Sweet: National Parks. I can add some more to the list of parks I've been to. Lana and I visited Painted Forest National Park. Tomorrow we will see Saguaro National Park near Tucson, and Thursday we are toying around with the idea of seeing the South Rim of Grand Canyon National Park, but we will be going to the North Rim during our honeymoon, so we might not go to the South Rim. We will be disc golfing at Snowbowl in Flagstaff, though. An alpine disc golf course built around ski lifts in the mountains near Flagstaff. I'm very excited.

2 Comments:

At 8:18 AM, Blogger vbb07 said...

The south rim is as sweet as Cinni-bun ice cream. Much much sweeter than the weirdo deadland known as the Petrified Forest. If you have a chance, you should really check it out.

My partner Megan and I are making a trip up to the Pacific Northwest during the July 4th week. We're visiting Cascades NP and Redwood NP. If we have time, I would like to see Crater Lake and Mount Ranier NPs as well, but those are lesser priorities.

Ever been to any of those?

 
At 5:05 PM, Blogger Kevin Seiler said...

Brendan,

Lana and I tourned 9 parks in the summer of '04. What a sweet summer that was.

I've now been to about 15 national parks and Redwood NP is far and away my favorite. It may have been because Lana and I were mostly alone on the trails, so you had solitude, lovely 60 degree weather, even in summer, awe-inspiring trees of unimaginable height and volume, and a fairy tale like mist and green color that pervades everything. We drove into Jedidiah something State Redwood Park on the first night. Spent the night nearby, then toured down the coast to all the national park installations, finishing near the Eleanor Roosevelt area, close to the Tall Trees Grove, where the tallest Redwoods (and any trees in the world) are found. We didn't get to go to the grove, but it was amazing none-the-less.

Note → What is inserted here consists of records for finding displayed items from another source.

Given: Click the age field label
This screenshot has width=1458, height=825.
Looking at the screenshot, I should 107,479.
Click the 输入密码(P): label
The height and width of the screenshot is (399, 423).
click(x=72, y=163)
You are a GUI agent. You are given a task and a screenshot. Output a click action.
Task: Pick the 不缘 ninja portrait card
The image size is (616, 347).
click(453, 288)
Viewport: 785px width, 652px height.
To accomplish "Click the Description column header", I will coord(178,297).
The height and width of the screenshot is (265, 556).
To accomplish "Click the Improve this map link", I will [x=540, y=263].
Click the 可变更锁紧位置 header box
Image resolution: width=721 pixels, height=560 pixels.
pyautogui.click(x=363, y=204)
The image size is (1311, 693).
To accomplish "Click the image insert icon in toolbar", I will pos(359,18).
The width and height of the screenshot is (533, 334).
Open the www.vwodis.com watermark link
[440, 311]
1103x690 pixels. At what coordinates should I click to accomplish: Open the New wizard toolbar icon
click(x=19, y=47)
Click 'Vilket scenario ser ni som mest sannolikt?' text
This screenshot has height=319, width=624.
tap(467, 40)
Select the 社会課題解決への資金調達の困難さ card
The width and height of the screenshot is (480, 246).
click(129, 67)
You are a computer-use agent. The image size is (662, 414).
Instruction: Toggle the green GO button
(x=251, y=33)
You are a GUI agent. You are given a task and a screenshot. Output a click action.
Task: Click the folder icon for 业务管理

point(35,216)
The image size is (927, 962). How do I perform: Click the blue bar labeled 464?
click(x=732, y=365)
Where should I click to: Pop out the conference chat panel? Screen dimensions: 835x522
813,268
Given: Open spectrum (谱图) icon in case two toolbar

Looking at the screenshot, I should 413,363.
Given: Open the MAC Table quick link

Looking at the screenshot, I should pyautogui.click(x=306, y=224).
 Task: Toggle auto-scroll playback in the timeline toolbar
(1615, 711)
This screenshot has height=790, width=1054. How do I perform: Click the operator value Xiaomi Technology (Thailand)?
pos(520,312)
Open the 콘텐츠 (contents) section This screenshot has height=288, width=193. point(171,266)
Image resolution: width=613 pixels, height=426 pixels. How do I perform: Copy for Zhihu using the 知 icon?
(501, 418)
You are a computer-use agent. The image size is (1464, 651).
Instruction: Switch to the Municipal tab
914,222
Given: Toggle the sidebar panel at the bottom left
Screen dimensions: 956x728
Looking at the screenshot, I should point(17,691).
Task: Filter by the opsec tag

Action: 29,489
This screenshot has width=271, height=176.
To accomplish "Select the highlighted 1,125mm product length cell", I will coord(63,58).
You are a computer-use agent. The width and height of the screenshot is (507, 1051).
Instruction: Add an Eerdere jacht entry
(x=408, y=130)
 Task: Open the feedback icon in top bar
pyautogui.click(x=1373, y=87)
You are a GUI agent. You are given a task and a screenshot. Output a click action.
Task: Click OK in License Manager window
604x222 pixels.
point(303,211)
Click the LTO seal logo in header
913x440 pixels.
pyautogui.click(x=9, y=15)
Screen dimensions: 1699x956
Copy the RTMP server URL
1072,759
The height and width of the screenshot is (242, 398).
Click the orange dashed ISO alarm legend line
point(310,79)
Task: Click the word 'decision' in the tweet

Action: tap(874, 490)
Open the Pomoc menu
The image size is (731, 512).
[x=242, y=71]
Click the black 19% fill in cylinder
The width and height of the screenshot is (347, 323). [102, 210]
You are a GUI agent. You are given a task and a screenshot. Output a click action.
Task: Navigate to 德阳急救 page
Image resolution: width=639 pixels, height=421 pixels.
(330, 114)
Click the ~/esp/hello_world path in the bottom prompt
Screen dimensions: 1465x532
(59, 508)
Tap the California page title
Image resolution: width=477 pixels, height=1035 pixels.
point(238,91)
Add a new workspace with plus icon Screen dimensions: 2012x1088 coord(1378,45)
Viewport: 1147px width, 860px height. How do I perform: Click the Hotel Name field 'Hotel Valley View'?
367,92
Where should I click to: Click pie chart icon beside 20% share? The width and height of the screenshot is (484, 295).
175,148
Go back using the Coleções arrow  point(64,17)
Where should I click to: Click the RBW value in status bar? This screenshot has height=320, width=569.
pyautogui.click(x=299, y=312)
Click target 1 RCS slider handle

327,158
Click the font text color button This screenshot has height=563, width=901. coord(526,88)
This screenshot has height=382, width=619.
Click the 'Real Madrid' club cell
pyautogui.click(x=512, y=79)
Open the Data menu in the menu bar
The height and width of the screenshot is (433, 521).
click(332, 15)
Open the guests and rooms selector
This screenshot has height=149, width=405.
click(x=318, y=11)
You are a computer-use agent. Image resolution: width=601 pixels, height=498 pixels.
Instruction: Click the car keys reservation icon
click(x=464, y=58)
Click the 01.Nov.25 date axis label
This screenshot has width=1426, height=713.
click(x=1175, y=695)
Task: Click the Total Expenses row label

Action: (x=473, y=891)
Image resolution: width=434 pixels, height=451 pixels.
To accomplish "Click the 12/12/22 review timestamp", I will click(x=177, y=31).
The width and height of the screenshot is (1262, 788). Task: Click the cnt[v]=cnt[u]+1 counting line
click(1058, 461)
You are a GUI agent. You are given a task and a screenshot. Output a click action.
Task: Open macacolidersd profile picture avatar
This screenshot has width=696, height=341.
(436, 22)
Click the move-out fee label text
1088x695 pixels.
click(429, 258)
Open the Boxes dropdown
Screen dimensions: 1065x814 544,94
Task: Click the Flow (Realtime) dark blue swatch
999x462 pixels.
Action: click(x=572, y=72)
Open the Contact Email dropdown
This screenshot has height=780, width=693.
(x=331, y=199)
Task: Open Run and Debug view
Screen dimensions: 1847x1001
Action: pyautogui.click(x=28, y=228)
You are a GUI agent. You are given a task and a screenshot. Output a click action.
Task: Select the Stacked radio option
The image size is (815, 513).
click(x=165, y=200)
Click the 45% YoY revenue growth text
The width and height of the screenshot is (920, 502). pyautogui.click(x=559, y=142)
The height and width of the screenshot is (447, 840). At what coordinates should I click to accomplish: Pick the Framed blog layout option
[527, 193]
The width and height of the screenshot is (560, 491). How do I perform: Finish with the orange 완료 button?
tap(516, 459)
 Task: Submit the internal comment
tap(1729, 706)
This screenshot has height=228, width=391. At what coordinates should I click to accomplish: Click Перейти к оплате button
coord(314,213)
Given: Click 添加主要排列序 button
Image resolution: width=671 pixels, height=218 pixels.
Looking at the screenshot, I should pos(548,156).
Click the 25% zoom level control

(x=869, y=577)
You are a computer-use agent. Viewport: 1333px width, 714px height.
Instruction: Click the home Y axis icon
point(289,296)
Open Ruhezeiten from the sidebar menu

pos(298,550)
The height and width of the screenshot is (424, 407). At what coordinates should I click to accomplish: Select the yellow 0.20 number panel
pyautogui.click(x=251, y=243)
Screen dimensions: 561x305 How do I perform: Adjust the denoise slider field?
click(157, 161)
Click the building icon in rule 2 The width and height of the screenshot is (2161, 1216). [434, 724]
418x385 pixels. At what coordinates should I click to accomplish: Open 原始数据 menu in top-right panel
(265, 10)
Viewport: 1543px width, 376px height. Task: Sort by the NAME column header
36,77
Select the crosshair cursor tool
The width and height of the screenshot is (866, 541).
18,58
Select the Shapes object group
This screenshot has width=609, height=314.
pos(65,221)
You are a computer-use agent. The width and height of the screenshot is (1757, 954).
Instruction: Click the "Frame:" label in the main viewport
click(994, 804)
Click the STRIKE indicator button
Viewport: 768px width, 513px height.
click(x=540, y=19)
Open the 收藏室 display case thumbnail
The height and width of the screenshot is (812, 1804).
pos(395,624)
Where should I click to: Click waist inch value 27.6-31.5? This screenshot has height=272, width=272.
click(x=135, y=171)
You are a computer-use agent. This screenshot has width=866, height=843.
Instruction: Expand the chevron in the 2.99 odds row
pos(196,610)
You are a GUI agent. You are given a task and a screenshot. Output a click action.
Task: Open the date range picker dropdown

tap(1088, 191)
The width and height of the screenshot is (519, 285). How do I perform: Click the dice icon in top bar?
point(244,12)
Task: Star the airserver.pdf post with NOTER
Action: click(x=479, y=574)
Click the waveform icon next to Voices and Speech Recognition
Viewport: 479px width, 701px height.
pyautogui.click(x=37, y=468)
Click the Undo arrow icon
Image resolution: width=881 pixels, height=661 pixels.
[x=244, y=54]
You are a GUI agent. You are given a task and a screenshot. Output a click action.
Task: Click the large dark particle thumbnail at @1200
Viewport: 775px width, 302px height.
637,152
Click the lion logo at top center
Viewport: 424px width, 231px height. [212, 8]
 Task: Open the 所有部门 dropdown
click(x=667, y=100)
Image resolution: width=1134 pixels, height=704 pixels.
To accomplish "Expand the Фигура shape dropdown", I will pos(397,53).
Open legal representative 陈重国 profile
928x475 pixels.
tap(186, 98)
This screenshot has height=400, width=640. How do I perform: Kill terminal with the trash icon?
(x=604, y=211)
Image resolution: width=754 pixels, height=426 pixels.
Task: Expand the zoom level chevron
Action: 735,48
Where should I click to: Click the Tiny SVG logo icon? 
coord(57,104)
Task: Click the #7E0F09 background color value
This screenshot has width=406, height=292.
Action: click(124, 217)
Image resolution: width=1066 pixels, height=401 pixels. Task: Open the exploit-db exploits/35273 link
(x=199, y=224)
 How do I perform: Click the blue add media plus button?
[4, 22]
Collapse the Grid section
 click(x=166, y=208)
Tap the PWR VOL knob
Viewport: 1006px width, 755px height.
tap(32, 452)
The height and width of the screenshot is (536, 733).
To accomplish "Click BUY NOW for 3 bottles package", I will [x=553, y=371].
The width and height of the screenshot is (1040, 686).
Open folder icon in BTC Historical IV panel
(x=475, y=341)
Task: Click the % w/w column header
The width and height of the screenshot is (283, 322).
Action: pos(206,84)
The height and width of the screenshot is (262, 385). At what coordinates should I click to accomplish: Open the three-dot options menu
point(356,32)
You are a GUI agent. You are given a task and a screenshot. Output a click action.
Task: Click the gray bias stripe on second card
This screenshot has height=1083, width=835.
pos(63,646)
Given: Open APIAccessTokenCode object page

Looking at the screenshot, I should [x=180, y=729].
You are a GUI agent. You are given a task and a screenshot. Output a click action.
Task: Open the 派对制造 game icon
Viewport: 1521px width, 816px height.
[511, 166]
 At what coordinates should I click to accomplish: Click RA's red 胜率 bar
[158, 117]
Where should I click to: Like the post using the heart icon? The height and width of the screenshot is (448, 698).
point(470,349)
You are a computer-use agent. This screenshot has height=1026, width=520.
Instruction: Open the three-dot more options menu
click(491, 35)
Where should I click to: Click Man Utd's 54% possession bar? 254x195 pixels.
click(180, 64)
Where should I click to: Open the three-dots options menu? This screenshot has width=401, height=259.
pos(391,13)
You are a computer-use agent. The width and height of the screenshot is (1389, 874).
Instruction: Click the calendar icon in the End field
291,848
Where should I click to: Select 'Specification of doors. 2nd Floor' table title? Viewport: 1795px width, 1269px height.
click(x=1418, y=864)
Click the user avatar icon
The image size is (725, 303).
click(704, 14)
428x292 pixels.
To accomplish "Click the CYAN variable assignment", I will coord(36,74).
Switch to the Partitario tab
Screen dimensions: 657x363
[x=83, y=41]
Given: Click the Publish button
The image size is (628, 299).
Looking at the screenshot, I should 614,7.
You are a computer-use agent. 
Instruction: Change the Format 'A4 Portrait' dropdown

Also saw Crater Lake. It was very scenic and I'm glad we went and it is worth going, but all there is to do is drive around the lake and see it from different viewpoints. I guess we did climb a mountain trail through snow (not falling, but on the ground) and had to kick out footholds it was so steep. That was what made Crater Lake fun for us, but it certainly wouldn't have been as fun if we didn't have that fun challenge of climbing the trail we did.

Never went to Cascades or Rainer. Someday.